# Task prompt:
Extract every one of the rows below, reproducing each line verbatim.

═════ The records ═════

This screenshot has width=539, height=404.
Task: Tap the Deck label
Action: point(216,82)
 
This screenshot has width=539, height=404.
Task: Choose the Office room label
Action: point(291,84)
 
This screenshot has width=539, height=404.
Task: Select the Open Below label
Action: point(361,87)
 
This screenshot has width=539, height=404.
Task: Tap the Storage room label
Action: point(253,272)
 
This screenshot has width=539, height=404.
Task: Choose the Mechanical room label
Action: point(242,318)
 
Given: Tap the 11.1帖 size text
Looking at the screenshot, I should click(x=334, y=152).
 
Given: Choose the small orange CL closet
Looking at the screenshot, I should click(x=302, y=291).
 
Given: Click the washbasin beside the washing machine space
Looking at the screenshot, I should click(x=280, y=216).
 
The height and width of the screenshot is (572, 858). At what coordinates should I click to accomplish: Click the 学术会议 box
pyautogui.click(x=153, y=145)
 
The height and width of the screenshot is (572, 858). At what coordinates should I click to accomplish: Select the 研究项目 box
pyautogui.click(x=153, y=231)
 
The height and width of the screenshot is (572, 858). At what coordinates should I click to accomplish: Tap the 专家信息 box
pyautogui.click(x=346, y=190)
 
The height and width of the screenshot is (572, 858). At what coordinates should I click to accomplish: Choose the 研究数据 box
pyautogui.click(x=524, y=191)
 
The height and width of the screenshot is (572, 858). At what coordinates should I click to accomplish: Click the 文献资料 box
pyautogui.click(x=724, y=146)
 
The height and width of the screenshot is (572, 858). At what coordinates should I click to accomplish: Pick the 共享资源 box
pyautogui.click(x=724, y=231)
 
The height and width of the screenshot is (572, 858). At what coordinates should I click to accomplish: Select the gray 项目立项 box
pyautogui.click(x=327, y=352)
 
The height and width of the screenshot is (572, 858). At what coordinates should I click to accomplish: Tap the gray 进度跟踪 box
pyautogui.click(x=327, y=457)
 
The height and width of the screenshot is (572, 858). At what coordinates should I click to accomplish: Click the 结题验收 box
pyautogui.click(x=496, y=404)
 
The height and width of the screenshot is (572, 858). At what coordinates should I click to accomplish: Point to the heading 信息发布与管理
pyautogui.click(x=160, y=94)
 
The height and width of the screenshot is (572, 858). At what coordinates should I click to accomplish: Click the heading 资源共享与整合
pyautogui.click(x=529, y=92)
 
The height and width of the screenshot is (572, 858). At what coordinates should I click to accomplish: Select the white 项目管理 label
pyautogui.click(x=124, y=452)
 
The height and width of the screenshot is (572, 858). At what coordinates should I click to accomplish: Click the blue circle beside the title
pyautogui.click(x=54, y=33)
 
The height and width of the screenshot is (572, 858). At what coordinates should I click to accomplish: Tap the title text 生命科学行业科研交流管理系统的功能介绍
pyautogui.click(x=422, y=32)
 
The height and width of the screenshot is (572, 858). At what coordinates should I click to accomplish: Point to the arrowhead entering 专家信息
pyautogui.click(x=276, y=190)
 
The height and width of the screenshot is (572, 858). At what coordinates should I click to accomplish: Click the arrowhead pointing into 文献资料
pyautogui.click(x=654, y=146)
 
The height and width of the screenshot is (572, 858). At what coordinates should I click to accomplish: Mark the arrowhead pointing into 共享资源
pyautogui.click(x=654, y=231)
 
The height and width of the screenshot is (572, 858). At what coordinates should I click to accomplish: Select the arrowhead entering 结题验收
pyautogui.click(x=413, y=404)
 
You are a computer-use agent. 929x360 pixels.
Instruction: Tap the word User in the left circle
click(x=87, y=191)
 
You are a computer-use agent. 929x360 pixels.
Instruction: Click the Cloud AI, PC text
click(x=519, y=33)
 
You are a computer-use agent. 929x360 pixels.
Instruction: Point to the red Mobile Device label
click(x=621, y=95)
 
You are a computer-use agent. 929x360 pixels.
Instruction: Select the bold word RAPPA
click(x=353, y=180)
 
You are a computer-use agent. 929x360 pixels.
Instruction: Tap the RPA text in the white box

═════

# Full answer:
This screenshot has width=539, height=404.
Task: Tap the Deck label
Action: point(216,82)
 
This screenshot has width=539, height=404.
Task: Choose the Office room label
Action: point(291,84)
 
This screenshot has width=539, height=404.
Task: Select the Open Below label
Action: point(361,87)
 
This screenshot has width=539, height=404.
Task: Tap the Storage room label
Action: point(253,272)
 
This screenshot has width=539, height=404.
Task: Choose the Mechanical room label
Action: point(242,318)
 
Given: Tap the 11.1帖 size text
Looking at the screenshot, I should click(x=334, y=152).
 
Given: Choose the small orange CL closet
Looking at the screenshot, I should click(x=302, y=291).
 
Given: Click the washbasin beside the washing machine space
Looking at the screenshot, I should click(x=280, y=216).
 
The height and width of the screenshot is (572, 858). At what coordinates should I click to accomplish: Click the 学术会议 box
pyautogui.click(x=153, y=145)
 
The height and width of the screenshot is (572, 858). At what coordinates should I click to accomplish: Select the 研究项目 box
pyautogui.click(x=153, y=231)
 
The height and width of the screenshot is (572, 858). At what coordinates should I click to accomplish: Tap the 专家信息 box
pyautogui.click(x=346, y=190)
 
The height and width of the screenshot is (572, 858). At what coordinates should I click to accomplish: Choose the 研究数据 box
pyautogui.click(x=524, y=191)
 
The height and width of the screenshot is (572, 858). At what coordinates should I click to accomplish: Click the 文献资料 box
pyautogui.click(x=724, y=146)
 
The height and width of the screenshot is (572, 858). At what coordinates should I click to accomplish: Pick the 共享资源 box
pyautogui.click(x=724, y=231)
 
The height and width of the screenshot is (572, 858). At what coordinates should I click to accomplish: Select the gray 项目立项 box
pyautogui.click(x=327, y=352)
 
The height and width of the screenshot is (572, 858). At what coordinates should I click to accomplish: Tap the gray 进度跟踪 box
pyautogui.click(x=327, y=457)
 
The height and width of the screenshot is (572, 858). At what coordinates should I click to accomplish: Click the 结题验收 box
pyautogui.click(x=496, y=404)
 
The height and width of the screenshot is (572, 858). At what coordinates should I click to accomplish: Point to the heading 信息发布与管理
pyautogui.click(x=160, y=94)
 
The height and width of the screenshot is (572, 858). At what coordinates should I click to accomplish: Click the heading 资源共享与整合
pyautogui.click(x=529, y=92)
 
The height and width of the screenshot is (572, 858). At what coordinates should I click to accomplish: Select the white 项目管理 label
pyautogui.click(x=124, y=452)
 
The height and width of the screenshot is (572, 858). At what coordinates should I click to accomplish: Click the blue circle beside the title
pyautogui.click(x=54, y=33)
 
The height and width of the screenshot is (572, 858). At what coordinates should I click to accomplish: Tap the title text 生命科学行业科研交流管理系统的功能介绍
pyautogui.click(x=422, y=32)
 
The height and width of the screenshot is (572, 858). At what coordinates should I click to accomplish: Point to the arrowhead entering 专家信息
pyautogui.click(x=276, y=190)
 
The height and width of the screenshot is (572, 858). At what coordinates should I click to accomplish: Click the arrowhead pointing into 文献资料
pyautogui.click(x=654, y=146)
 
The height and width of the screenshot is (572, 858). At what coordinates should I click to accomplish: Mark the arrowhead pointing into 共享资源
pyautogui.click(x=654, y=231)
 
The height and width of the screenshot is (572, 858). At what coordinates should I click to accomplish: Select the arrowhead entering 结题验收
pyautogui.click(x=413, y=404)
 
You are a computer-use agent. 929x360 pixels.
Instruction: Tap the word User in the left circle
click(x=87, y=191)
 
You are a computer-use agent. 929x360 pixels.
Instruction: Click the Cloud AI, PC text
click(x=519, y=33)
 
You are a computer-use agent. 929x360 pixels.
Instruction: Point to the red Mobile Device label
click(x=621, y=95)
 
You are a computer-use agent. 929x360 pixels.
Instruction: Select the bold word RAPPA
click(x=353, y=180)
 
You are a computer-use agent. 929x360 pixels.
Instruction: Tap the RPA text in the white box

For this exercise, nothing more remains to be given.